Wednesday, June 12, 2024

Ted Wilde, J. A. Howe, Lewis Milestone, and Harold Lloyd | The Kid Brother / 1927

coming in contact with male flesh 

Howard J. Green (screenplay), Ted Wilde, J. A. Howe, Lewis Milestone, and Harold Lloyd (directors) The Kid Brother / 1927

 

      Something similar to what occurs to the central character in Harold Lloyd’s Grandma’s Boy (1922) occurs also to Lloyd’s character in The Kid Brother (1927), directed by the team of Ted Wilde, J. A., Lewis Milestone, and Lloyd himself. As early gay film commentator Vito Russo points out, when a local medicine show burns down, leaving his new girlfriend Mary with nowhere to go, Harold invites her to spend the night in the home he shares with his father, the town Sheriff, and his brothers.
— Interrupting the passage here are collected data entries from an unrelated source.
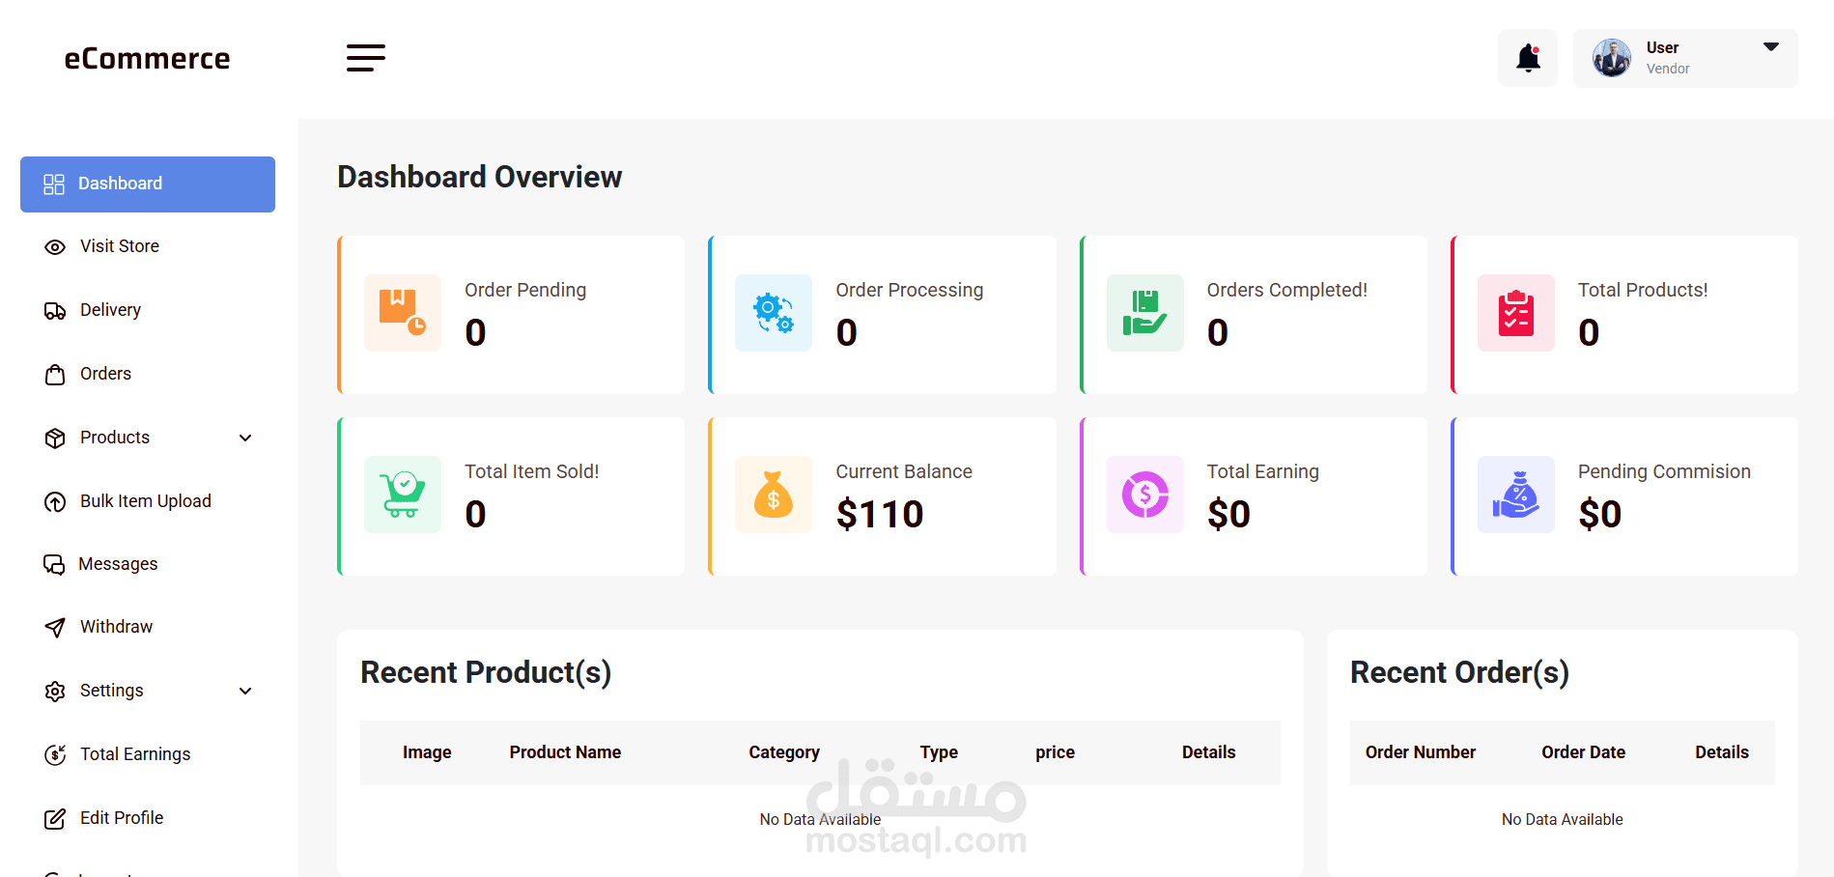
Task: Click the Order Processing gears icon
Action: tap(774, 313)
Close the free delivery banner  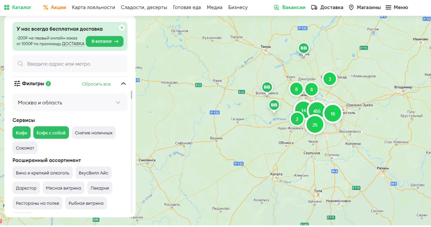122,28
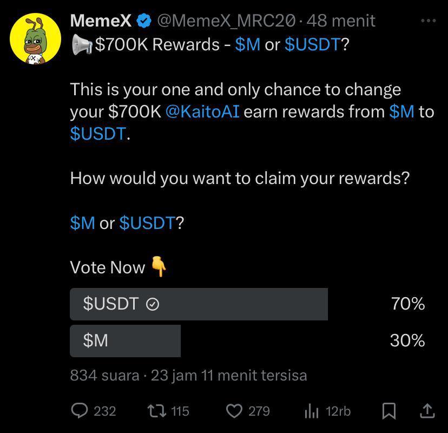Click the blue verified badge
448x433 pixels.
tap(144, 21)
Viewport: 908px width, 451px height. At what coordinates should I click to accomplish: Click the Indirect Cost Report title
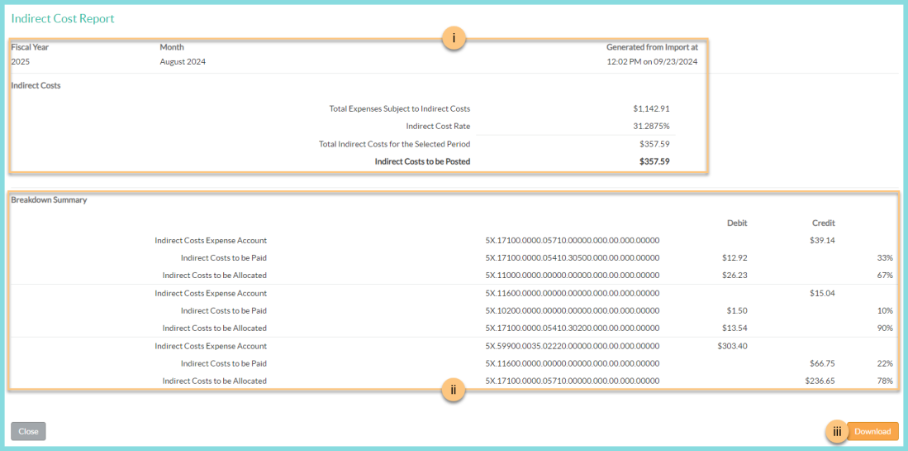tap(63, 18)
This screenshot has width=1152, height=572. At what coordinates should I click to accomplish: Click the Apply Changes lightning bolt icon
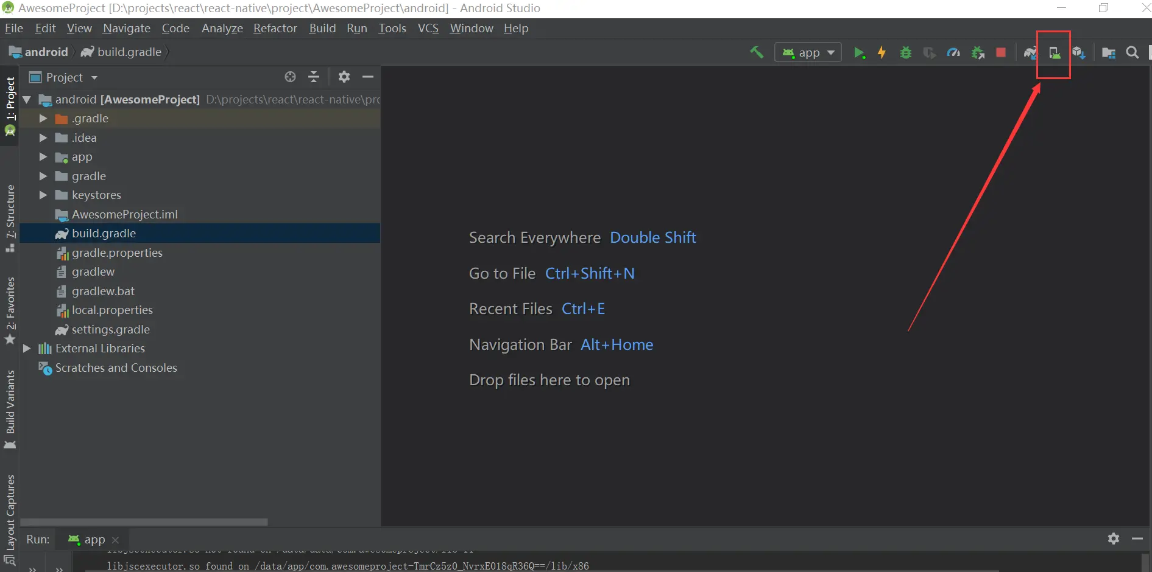click(882, 53)

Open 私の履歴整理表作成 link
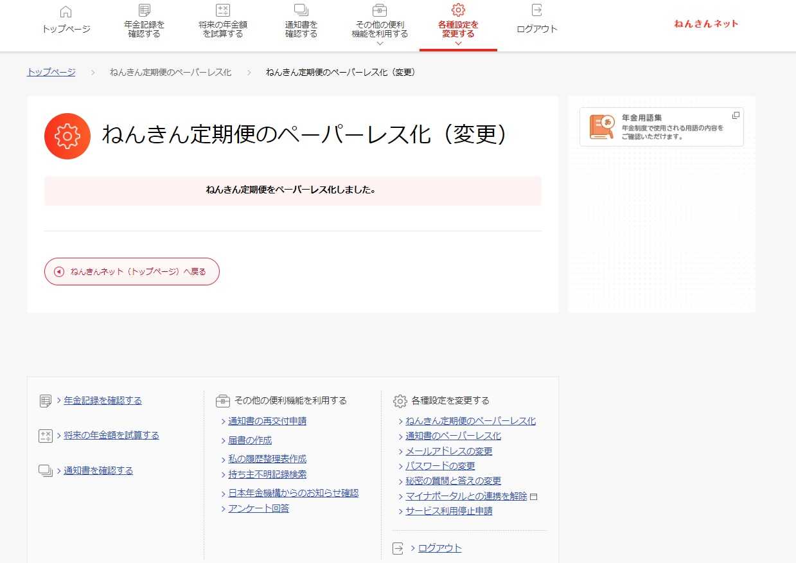point(267,459)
Before she can get settled down, however, the wife of the man who has accidently set the show on fire shows up and takes Mary with her, feeling it inappropriate for Mary to be left for the night in a house with only males.


     Harold’s macho brothers, Leo and Olin, thinking that she is still there, sleeping behind a curtain, as Russo describes it “take turns reaching through to pat her hand, making increasingly bold advances until they discover that it is the sleeping Lloyd they have been fondling, not the woman.” As in Grandma’s Boy Harold takes a beating for their having even accidently come in contact with male flesh.

     The film ends, moreover, with Harold capturing a thief, saving the others of his family, and beating up his nemesis to prove he is “a real Hickory,” like his father and brothers, a strong masculine man.

 

Los Angeles, July 17, 2022

Reprinted from World Cinema Review (July 2022).